▶ [Alıntılanan metin]

________________________

Düşünce ve Kuram Dergisi

“Milletler Çağının Gün Batımı”

Şenel Karataş

Kimlik her disiplinde bir anlama sahip, her durumda bir karşılığı olan verimli, aynı zamanda da sorunlu bir sözcük… Sözcükten de ötesi…

Kimlik, bireysel ve sosyal olanın bir araya getirildiği bir muhtevaya sahiptir. Kimliği oluşturan iki bileşen vardır. Bunlardan birincisi tanınma ve tanımlama, ikincisi ise aidiyettir. Tanınma ve tanımlama, bireyin toplum içerisinde, toplum tarafından nasıl tanındığı ve kendisini nasıl tanımladığıdır. Aidiyet ise bireyin kendini herhangi bir toplumsal gruba dâhil hissetmesiyle ilgilidir.

Kimlik, sosyal psikolojide, bireyi diğerleriyle ve toplumla ilişkisini gerçekleştiren ve yaşatan kavram olarak yer almaktadır. Kimlik kavramının amacı, bireyin “Ben kimim?” sorusuna vereceği yanıtla ilgilidir.

________________________

▶ [Veri kümesi kayıtları]

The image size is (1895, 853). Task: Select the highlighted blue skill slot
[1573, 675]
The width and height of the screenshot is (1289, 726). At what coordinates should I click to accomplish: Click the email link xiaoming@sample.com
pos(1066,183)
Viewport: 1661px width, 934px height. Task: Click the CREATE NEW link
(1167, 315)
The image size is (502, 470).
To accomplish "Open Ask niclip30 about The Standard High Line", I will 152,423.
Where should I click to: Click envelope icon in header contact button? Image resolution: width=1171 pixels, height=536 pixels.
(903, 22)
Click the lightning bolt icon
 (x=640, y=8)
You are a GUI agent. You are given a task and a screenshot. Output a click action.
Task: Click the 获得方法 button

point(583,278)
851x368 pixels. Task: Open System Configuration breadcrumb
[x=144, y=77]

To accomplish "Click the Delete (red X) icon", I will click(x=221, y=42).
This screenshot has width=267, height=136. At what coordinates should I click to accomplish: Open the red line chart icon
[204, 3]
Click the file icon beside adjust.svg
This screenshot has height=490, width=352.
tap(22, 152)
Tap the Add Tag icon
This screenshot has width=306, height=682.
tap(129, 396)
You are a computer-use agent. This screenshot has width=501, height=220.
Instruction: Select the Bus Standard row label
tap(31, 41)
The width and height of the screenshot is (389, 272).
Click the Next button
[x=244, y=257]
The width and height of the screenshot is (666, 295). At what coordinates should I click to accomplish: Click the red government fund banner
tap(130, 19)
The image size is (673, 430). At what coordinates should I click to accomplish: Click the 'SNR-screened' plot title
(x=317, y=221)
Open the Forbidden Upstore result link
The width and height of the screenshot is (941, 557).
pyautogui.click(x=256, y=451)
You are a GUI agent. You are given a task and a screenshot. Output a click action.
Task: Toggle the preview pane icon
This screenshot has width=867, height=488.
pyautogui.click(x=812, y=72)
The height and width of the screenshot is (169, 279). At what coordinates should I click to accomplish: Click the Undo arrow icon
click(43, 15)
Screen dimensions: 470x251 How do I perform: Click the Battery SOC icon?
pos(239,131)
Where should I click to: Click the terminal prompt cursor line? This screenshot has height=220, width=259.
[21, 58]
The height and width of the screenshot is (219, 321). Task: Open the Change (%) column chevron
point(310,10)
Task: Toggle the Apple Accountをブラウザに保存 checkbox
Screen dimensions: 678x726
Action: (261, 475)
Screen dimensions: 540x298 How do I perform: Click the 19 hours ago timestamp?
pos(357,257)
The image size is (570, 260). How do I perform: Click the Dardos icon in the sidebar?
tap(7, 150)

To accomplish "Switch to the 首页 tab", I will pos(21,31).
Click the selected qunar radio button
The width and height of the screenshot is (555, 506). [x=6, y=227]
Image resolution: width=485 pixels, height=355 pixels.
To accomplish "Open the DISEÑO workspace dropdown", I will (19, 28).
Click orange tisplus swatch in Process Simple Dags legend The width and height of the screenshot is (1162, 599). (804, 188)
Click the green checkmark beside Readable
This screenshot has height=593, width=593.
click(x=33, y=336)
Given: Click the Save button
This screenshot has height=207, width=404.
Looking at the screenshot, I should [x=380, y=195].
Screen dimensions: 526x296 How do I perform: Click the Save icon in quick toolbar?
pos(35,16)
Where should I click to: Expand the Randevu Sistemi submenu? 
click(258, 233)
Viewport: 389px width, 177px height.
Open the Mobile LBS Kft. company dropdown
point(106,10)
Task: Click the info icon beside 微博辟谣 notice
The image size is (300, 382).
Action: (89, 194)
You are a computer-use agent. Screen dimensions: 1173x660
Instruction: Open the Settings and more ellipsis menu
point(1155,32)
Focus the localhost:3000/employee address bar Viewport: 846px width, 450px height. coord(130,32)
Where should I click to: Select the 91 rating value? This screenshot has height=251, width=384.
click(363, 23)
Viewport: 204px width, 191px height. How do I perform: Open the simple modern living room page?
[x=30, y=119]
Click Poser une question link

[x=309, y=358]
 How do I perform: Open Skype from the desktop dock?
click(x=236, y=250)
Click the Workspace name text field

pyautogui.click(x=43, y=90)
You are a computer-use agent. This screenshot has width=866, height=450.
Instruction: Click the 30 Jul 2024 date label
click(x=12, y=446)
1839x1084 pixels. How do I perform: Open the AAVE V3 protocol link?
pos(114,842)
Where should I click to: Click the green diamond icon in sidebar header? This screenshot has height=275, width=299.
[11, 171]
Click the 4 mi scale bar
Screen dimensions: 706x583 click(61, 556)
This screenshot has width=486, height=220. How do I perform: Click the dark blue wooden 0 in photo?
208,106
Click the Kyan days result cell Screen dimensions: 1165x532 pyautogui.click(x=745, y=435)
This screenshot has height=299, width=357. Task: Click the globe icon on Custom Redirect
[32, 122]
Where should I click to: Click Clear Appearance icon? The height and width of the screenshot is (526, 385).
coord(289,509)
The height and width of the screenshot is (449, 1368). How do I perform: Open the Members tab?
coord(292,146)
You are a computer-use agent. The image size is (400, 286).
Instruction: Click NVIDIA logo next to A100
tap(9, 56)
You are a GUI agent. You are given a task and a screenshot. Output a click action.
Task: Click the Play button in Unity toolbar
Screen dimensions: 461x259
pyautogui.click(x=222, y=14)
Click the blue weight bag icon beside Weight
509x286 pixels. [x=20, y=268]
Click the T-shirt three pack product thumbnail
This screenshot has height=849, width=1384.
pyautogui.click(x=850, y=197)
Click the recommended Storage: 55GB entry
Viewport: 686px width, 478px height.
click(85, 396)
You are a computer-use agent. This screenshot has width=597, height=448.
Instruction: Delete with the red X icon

________________________

▶ [Kısa alıştırma 1] Satırlardan, "has width=866, height=450." ifadesini içeren satırla açılıp "Screen dimensions: 706x583 click(61, 556)" ifadesini içeren satırla kapanan bölümü, iki uçtaki satırlar da dahil olmak üzere hiç değiştirmeden çıkarın.
▶ [Kısa alıştırma 2] Kimlik üzerine yazıyı son cümlesinden sonra devam ettirin.
Kimlik üzerine yazı ile satırlar ayrı kaynaklardan alınmıştır.

▶ [Nihai yanıt 1]
You are a computer-use agent. This screenshot has width=866, height=450.
Instruction: Click the 30 Jul 2024 date label
click(x=12, y=446)
1839x1084 pixels. How do I perform: Open the AAVE V3 protocol link?
pos(114,842)
Where should I click to: Click the green diamond icon in sidebar header? This screenshot has height=275, width=299.
[11, 171]
Click the 4 mi scale bar
Screen dimensions: 706x583 click(61, 556)

▶ [Nihai yanıt 2]
Sosyal kimlik kuramı, bireylerin kendilerini ait oldukları sosyal gruplarla değerlendirdiklerini ve bu yolla tanımladıklarını iddia eder. Bireyin ait olduğu gruplar onun kimlik kazanmasını sağlarlar

Kolektif kimlik, belirli bir insan grubunun kendi hakkındaki bilinci ve duygusuyla ilişkilidir; topluluğun kendine özgü niteliklere sahip olduğu ve bir tekillik taşıdığı yönündeki bilinci ve aidiyet duygusudur. Bu bağlamda, dil, kültür, din, tarih, yaşam alanı, maddi koşullar gibi öğelerin yanı sıra, topluluğun belleği, kolektif kimliği yapılandıran önemli bir faktör olarak karşımıza çıkar. Kolektif kimlik, belirli bir durumu değil bir süreci yansıtır.

Berque’ye (1978) göre kolektif kimlik birbirine karşıt bir takım boyutları kapsamaktadır: “Kimlik, hem devamlılık, hem transformasyon içerir; dönüşüm olmadan kimlik yoktur; dönüşümün olması ise, bir şeylerin “biz” olarak dönüşmesini gerektirir.”

Tanımsal çerçevesi çeşitli disiplinlerde çizilebilecek olan kimliğin var olma ve kendini kabul ettirme sürecindeki başat aktör, egemen kimliktir. Buna göre egemen kültüre karşı eşit olma ve ayrımcılığın ortadan kaldırılmasına yönelik bitmeyen bir mücadeleden söz etmek gerekmektedir. Bir şeylerin bize dönüşmesi kimliğin bir özelliği ise BİZ nedir?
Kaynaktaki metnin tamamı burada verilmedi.